特にアンジュとリリアーナ親友でもあるので妙な気を起こされたら困ると思ったのだ。
何より、王族の二人が見送りに来られたら、リリアーナが大事にされているか解る。
見送りにも来られない程価値のない女だと演出する必要があったのだが、ここまでするとは本当に最低な男だと思ったリリアーナは婚約解消して良かったと思う。
「リアン、ごめんなさい。私…」
「止めるんだ、今さら謝ってもどうにもならない。今すべきはそんな事じゃない」
ウィリアムは泣きそうになる妹を諫め、ある物を差し出した。
「殿下?これは」
「我が国に伝わる剣だ。かつて竜が姫に贈ったとされている」
「待ってください…そんな物を」
「だからだ。竜との絆の証である剣を持っていけば…もしかしたら喰われなくて済むかもしれない。万一の時は君を守ってくれるかもしれない」
双子剣で白竜の牙で撃たれた物だった。
この剣は竜が愛した妻の身を守る為に特別な魔力が宿っていると言われていたが、未だに剣が本当の力を発揮した事はない。
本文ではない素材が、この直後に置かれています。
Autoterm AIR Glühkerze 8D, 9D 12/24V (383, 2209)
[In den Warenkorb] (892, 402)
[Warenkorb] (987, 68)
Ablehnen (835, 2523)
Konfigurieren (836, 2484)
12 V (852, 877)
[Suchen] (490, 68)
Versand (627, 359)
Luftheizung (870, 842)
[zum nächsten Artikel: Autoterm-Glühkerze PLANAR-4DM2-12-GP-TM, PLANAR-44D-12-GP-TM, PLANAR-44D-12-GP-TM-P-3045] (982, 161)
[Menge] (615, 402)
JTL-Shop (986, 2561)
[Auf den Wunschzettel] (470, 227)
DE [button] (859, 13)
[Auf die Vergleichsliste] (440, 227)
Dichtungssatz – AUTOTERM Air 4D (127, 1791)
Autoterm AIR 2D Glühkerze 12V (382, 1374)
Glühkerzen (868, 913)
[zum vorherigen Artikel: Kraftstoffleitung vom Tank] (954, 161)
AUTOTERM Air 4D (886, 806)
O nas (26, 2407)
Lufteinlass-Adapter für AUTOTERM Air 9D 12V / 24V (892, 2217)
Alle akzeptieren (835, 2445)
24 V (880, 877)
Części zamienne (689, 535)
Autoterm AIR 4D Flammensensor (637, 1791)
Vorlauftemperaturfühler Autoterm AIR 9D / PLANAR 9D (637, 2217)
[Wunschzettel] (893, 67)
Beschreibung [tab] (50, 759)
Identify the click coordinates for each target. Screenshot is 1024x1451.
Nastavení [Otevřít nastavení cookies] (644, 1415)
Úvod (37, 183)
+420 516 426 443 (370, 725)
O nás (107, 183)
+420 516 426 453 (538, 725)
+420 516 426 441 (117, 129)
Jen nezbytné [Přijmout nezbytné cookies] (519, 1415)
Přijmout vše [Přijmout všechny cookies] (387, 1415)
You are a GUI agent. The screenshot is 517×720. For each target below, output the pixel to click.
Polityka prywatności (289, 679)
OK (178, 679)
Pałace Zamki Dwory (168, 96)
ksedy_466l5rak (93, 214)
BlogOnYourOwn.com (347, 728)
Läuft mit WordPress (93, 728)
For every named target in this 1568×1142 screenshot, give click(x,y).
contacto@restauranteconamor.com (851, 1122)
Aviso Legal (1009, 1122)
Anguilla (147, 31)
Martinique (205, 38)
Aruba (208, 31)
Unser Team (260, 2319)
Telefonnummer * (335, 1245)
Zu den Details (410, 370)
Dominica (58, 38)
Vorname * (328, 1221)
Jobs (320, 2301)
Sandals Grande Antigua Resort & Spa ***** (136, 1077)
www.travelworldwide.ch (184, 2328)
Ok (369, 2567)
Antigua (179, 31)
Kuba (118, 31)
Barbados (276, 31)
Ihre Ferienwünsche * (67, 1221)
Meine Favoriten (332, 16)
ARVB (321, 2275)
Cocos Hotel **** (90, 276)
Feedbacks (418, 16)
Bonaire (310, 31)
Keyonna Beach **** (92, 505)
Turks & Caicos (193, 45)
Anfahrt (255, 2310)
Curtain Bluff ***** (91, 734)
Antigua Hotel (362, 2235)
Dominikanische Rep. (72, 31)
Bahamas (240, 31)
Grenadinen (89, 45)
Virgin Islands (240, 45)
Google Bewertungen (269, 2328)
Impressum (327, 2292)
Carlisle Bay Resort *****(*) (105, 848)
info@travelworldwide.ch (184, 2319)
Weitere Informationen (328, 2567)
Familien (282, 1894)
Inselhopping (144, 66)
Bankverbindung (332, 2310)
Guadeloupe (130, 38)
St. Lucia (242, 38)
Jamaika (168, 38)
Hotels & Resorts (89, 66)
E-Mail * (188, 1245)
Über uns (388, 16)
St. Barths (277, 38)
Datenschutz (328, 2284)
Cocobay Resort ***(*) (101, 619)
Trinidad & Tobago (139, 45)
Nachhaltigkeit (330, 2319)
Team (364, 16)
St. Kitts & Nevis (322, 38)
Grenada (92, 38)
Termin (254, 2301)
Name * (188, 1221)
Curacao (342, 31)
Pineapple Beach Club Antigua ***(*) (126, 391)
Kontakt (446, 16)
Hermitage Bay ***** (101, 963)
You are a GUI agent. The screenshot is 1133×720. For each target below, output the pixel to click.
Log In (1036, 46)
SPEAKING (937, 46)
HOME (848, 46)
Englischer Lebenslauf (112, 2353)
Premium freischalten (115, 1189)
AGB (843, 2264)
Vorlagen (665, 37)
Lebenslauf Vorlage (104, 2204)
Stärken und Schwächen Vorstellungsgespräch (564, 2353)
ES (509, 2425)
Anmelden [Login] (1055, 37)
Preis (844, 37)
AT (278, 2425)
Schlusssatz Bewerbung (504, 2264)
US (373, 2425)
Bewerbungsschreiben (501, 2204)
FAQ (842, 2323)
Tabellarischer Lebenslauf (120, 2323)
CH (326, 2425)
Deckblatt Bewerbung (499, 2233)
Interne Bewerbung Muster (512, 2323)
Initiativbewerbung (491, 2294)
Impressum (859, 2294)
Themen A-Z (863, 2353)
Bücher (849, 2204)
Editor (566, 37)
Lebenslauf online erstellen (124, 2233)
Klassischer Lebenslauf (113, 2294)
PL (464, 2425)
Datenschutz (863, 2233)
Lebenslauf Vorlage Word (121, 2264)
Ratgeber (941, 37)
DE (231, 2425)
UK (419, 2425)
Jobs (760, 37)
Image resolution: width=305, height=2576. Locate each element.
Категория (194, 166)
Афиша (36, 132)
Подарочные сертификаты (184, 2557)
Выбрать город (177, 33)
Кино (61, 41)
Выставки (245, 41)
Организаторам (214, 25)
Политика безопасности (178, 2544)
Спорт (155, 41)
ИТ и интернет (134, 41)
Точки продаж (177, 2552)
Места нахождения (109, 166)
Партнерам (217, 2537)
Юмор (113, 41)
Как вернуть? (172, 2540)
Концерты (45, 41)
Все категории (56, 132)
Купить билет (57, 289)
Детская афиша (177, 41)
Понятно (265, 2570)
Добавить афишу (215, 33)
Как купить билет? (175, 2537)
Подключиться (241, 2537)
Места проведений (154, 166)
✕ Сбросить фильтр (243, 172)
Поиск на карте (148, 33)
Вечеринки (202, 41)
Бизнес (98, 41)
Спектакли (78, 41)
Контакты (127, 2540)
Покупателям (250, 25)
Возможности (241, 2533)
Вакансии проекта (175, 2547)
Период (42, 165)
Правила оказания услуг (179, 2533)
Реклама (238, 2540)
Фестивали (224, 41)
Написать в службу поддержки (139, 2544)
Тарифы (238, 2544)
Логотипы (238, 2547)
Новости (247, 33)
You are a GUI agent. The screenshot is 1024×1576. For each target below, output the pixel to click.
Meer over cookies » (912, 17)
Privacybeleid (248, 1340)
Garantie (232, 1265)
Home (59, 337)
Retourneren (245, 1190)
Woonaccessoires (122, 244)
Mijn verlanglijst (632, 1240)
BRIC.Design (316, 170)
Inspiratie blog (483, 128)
「私からはこの鏡を…こちらも竜が姫に贈った鏡ですわ。どうかご無事でありますように」
「王女様…ありがとうございます」
「どうか約束して…必ず生き延びると。これは私からの最後の命令です。絶対死んではなりません…いいですわね」
ウィンドル王国の王は決して冷酷な人間ではなかった。
情に厚く慈悲深い心を持っていたが王として、私情を交えることはできなかった。
この国の守り手である聖女は必要だったが、世界樹のお告げを無視することはできない。
今は各国で戦争をしており、その上竜の国を敵に回すことはできなかった。
既に世界樹の花が枯れだしている。
世界樹が枯れれば人間界でも影響を受けてしまう。
その為には天の住人。
竜の一族の力を借りる必要があるのだだった。
「竜は美しい物が好きだと聞きますわ。ならばできるだけ美しくない振る舞いをして、花の交換をさせろと言わせればいいのです」
「王女様、それはある意味困るのでは?」
「散々社交界で悪しざまにされた貴女が利用されるよりはいいですわ!あいつ等、調子が良すぎるのよ!絶対に許せない!」
アンジェの言い分は正論だった。
都合のいい時だけ利用する貴族達は我が身の事しか考えていない。
「貴女の最後の条件は任せて」
「ありがとうございます」
アンジェは約束を守ってくれると信じている。
「お二人共、本当にありがとうございます」
「妹が王都でツライ思いをしても庇ってくださったことを心より感謝しております。そして今も…」
「泣くのは早くてよ?竜の国捧げられるからといって最悪の事態になると決まったわけではありません」
アンジェはどんな手を使ってでも竜の国に行く手段を得ようとしていた。
「いいですか、生き抜く事を考えてるのですよ?」
「後の事は私達に任せてくれ」
「はい…ありがとうございます」
最後になるかもしれない抱擁を交わし、二人と別れを告げ、馬車は目的の谷へ向かった。